_Source:_
The kill requirement for the Ruins is 20. We start by reaching LV 2 by killing single Whimsuns in the first few rooms of the game, then advance to the triple rock room, where the step count required to get an encounter is lowest. Here, we kill Froggit/Whimsun pairs until 20 kills are reached. We manipulate Froggit's attack to one that can be skipped by damaging into it. To avoid dying, we heal with a Monster Candy. Additionally, we exit and reenter the room every time, because the step count to get a random encounter is much lower upon first entering the room.
In the triple rock room during the last kill grind, we execute a glitch known as Rock Skip. By frame-perfectly turning around as the rock moves off the pressure plate, we can reach it and interact with it before it stops moving, giving text storage. We use this to regain movement during the battle transition to the final encounter, during which we start the transition into the next room. After the battle ends, global.interact is set to 0, resulting in a wrong warp.
Napstablook disappears after 20 kills. For some of the "But nobody came" encounters, skipping it via menu-buffering is slightly faster than sitting through it. Toriel is a one-shot.
Snowdin
Near the start of Snowdin, there's a movement optimization known as "gamer pixel" where you slide across the wall collision on the top or bottom side of the small bridge to stop a pixel further to the left than normal. This causes Sans to stop his walking animation earlier, saving 4 frames.
The kill requirement for Snowdin is 16, but there are also 4 enemies that are required to keep Genocide mode active even though the game doesn’t track them for the kill count; Doggo, Greater Dog and Dogi (Dogamy + Dogaressa). Snowdrake is also a required kill, but the game counts him.
In the first half of Snowdin, the first encounter is always Snowdrake, the second always Icecap, the third always Lesser Dog, and then randomly Icecap or Snowdrake. This is determined when the blcon appears, so by exiting the room on the same frame, we avoid fighting Snowdrake (who is slower to kill than Icecap), saving 2 seconds. We will fight Snowdrake later anyways, so skipping him here is not a problem for the Genocide requirements.
With the first Icecap encounter, we do a glitch called Box Storage. By interacting with the box on the same frame the step count to get a random encounter is reached, the battle transition will start once we close the text, which also opens the box. By closing the box, we regain movement during the battle transition. As the soul starts flashing, the game locks movement a second time for some reason, but equipping the Tough Glove just beforehand causes the game to lock movement while we can't move in the menu anyways, bypassing the issue. We can then use this encounter to get persistence glitch, to be used later. From the box we get the Tough Glove, a more powerful weapon than the Stick (the default weapon).

_Instructions:_
A. Retype the speedrun passage between "In the first half" and "the Genocide requirements.", inclusive.
B. Echo the records from the line holding "Click the right carousel arrow" through the end of the records, inclusive, leaving the pictures out of your answer.

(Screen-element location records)
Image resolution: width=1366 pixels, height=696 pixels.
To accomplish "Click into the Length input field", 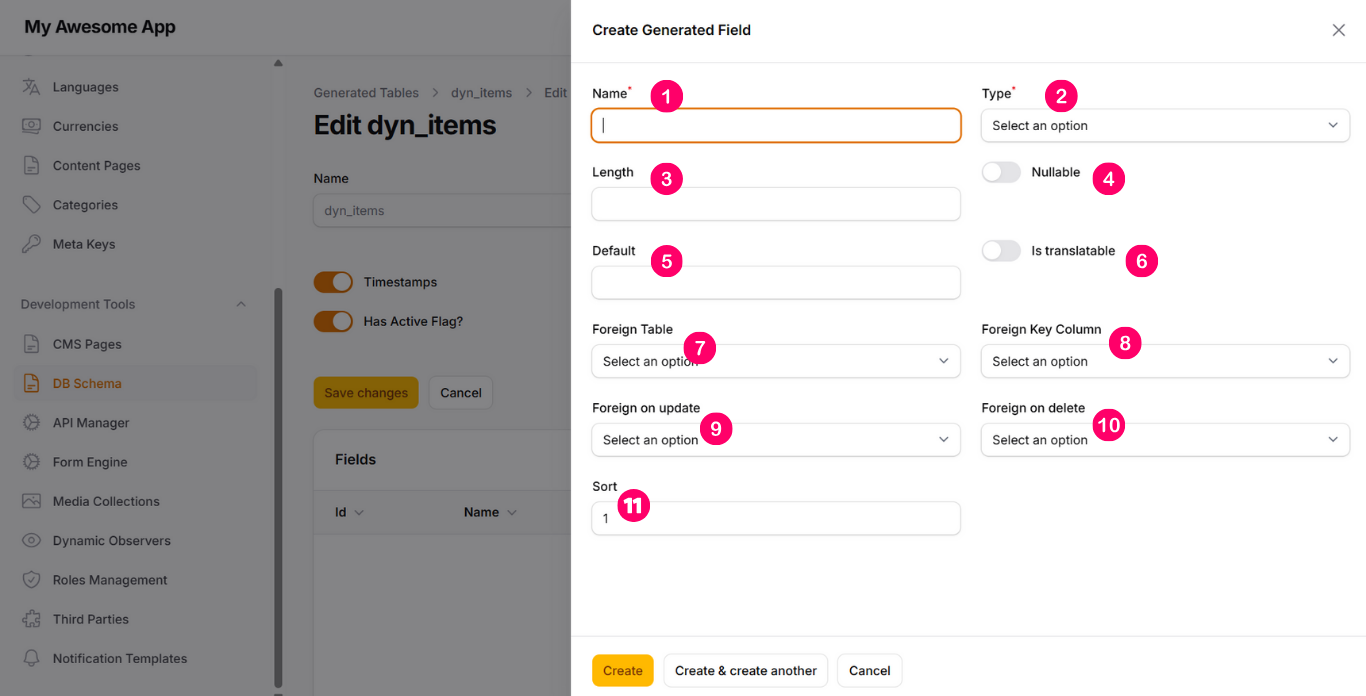I will (x=775, y=204).
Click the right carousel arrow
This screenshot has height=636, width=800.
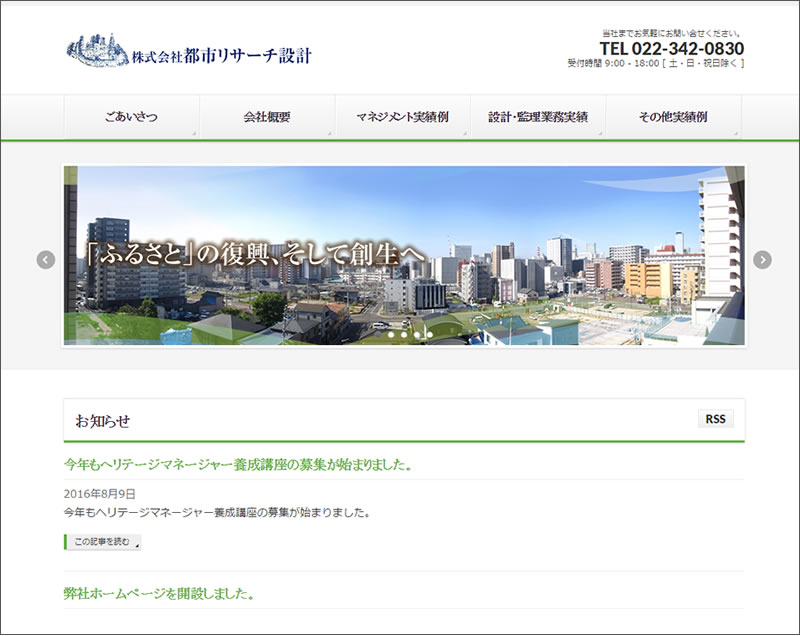[x=761, y=258]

_Full solutions:_
A.
In the first half of Snowdin, the first encounter is always Snowdrake, the second always Icecap, the third always Lesser Dog, and then randomly Icecap or Snowdrake. This is determined when the blcon appears, so by exiting the room on the same frame, we avoid fighting Snowdrake (who is slower to kill than Icecap), saving 2 seconds. We will fight Snowdrake later anyways, so skipping him here is not a problem for the Genocide requirements.

B.
Click the right carousel arrow
This screenshot has height=636, width=800.
[x=761, y=258]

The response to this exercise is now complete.